Materials provided ▸
-- Begin --

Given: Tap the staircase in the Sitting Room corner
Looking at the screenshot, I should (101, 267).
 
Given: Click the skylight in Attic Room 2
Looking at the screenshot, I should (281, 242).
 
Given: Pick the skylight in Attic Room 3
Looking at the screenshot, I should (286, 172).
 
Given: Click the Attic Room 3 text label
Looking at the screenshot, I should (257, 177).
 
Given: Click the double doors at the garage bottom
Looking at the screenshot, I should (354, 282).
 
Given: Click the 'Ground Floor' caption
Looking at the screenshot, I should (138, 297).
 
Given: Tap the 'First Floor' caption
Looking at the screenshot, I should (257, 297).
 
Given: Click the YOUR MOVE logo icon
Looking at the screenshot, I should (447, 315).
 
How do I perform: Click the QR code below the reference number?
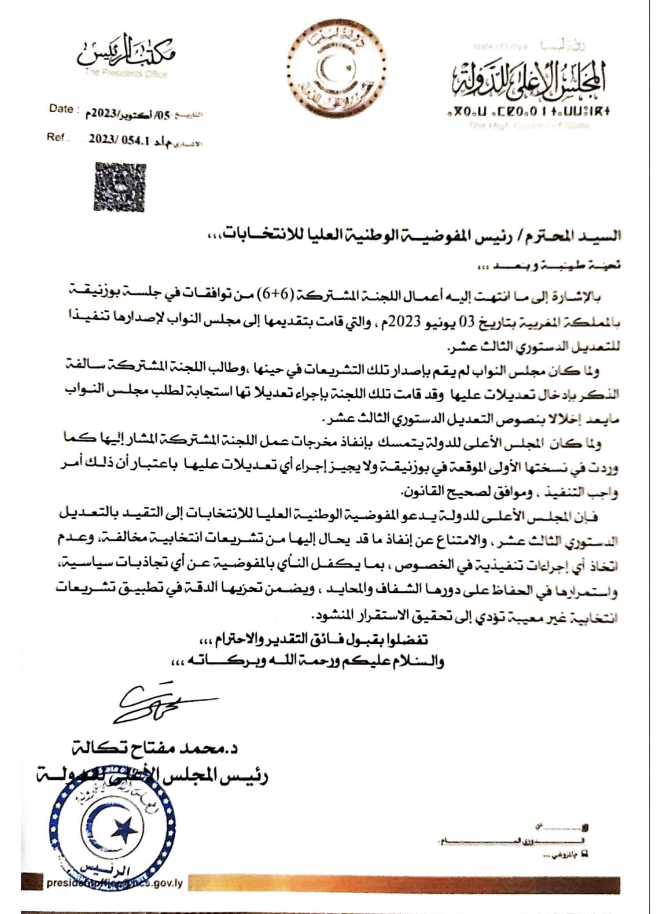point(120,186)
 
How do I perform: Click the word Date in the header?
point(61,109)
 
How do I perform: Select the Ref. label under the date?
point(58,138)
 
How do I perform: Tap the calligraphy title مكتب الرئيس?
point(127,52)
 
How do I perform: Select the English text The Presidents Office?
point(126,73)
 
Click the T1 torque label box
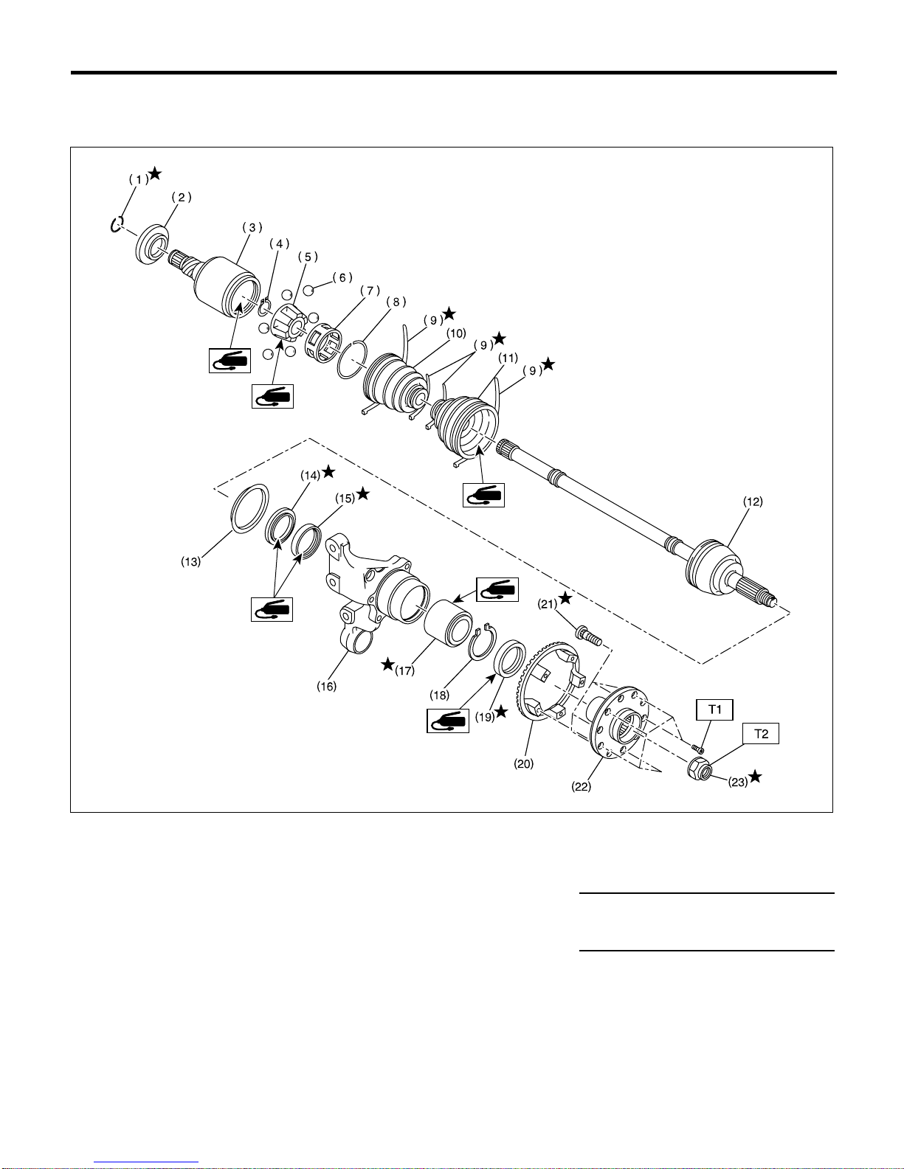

-- End --
-- Begin --

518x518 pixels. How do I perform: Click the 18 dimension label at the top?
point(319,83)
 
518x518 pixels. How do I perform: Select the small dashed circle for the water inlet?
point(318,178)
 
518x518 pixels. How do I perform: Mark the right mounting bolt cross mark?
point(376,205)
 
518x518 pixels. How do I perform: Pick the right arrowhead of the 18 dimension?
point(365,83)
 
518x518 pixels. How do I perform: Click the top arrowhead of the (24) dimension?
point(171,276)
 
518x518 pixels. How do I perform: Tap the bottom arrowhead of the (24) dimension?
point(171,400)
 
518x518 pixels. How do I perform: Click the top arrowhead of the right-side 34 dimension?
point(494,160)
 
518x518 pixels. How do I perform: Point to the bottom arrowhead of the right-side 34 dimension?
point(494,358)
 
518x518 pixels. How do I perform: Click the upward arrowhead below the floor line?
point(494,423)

-- End --

Do this ▸ Reproduce verbatim the part of the material that opens with the line containing "Given: Tap the staircase" and closes with the line containing "Given: Click the Attic Room 3 text label", including both of those lines.

Written answer ▸
Given: Tap the staircase in the Sitting Room corner
Looking at the screenshot, I should (101, 267).
 
Given: Click the skylight in Attic Room 2
Looking at the screenshot, I should (281, 242).
 
Given: Pick the skylight in Attic Room 3
Looking at the screenshot, I should (286, 172).
 
Given: Click the Attic Room 3 text label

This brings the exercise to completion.